Mind you, they shouldn’t have had to go through this hell in the first place. Council should not have let the bad idea even get to first base in the first place!!
I don’t know why Council didn’t buy the big chunk of land on the corner of Vaughan and Hoskin streets, where Phillips Winery used to be, for the social housing project. That would have been a perfect site, so close to all the essentials. But I see there is a sign saying apartments will now be built there.

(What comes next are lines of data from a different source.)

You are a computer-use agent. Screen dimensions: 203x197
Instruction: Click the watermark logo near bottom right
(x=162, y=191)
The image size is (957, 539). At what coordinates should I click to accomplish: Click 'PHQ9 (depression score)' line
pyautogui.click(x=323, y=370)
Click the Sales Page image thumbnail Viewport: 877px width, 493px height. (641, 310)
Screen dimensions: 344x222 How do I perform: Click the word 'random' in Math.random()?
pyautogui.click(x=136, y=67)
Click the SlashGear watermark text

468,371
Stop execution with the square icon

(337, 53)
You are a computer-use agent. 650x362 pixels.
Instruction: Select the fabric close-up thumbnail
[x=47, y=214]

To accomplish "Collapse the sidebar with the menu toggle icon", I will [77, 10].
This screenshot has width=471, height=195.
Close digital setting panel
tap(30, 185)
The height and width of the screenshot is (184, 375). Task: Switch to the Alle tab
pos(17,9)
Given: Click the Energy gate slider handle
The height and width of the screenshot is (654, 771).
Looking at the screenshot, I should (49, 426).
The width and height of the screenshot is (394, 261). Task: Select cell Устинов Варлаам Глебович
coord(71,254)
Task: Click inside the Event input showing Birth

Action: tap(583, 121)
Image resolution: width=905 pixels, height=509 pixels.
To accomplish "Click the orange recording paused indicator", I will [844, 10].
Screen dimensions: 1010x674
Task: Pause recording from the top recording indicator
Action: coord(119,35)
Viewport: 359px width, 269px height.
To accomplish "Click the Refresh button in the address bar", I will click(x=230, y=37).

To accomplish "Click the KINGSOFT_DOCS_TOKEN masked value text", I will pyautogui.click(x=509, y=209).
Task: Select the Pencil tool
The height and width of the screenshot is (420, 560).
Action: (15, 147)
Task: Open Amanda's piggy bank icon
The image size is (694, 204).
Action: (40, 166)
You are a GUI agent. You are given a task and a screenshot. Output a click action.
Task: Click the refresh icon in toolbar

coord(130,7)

Now that’s a missed opportunity.
Kindest regards,
Susie Daniel, Shepparton

YOUR SIGN TO SAVE LIVES
Dear Editor,
I am hoping that you will publish this letter to save lives.
To everyone who thinks that the road signs would look great on your wall, please stop and think about the lives, you save maybe a relative’s life.
The signs are put out to warn of dangers, hazards, etc. when they are removed people are unaware of the dangers.
It is a $1,000 fine for possessing removed signs, plus the loss of six demerit points but more importantly, lives are put at risk when signs are taken.
If you have any of these roads signs at home, then just look for any traffic control depot, or any roadworks and put them there and they will make it back to the correct people as all traffic management work together to improve public safety.
Thank you,
Toni Delmonte, Shepparton

UNSUNG HEROES
Dear Editor,
I would like to express my thanks and praise to some of our country and city unsung heroes in the medical profession.
We have a wonderful health system in our country, and we should not take it for granted.
Thanks to my Nagambie Medical Centre doctors and staff for their ongoing support with my bad health over the past few years.
I was rushed to Goulburn Valley Healthcare Emergency Department (ED) in Shepparton on Friday, June 17, for emergency help.
Their ED multicultural nurses and doctors eased my bad condition and after much running around, were able to secure me a bed and a urologist specialist at the Epworth Freemasons Hospital in East Melbourne.
I thank them for all their care and arranging patient transport to the Melbourne hospital.
My surgery was done on Monday by the specialist and his theatre team.
I would like to thank them and the nurses and services staff at the hospital for their excellent pre-op and after care.
I would also like to say how thankful I have been to be able to afford Defence Health insurance for 55 years.
Which helps my husband and I be covered for ill health in our senior years.
Thanks everyone for all your care and compassion.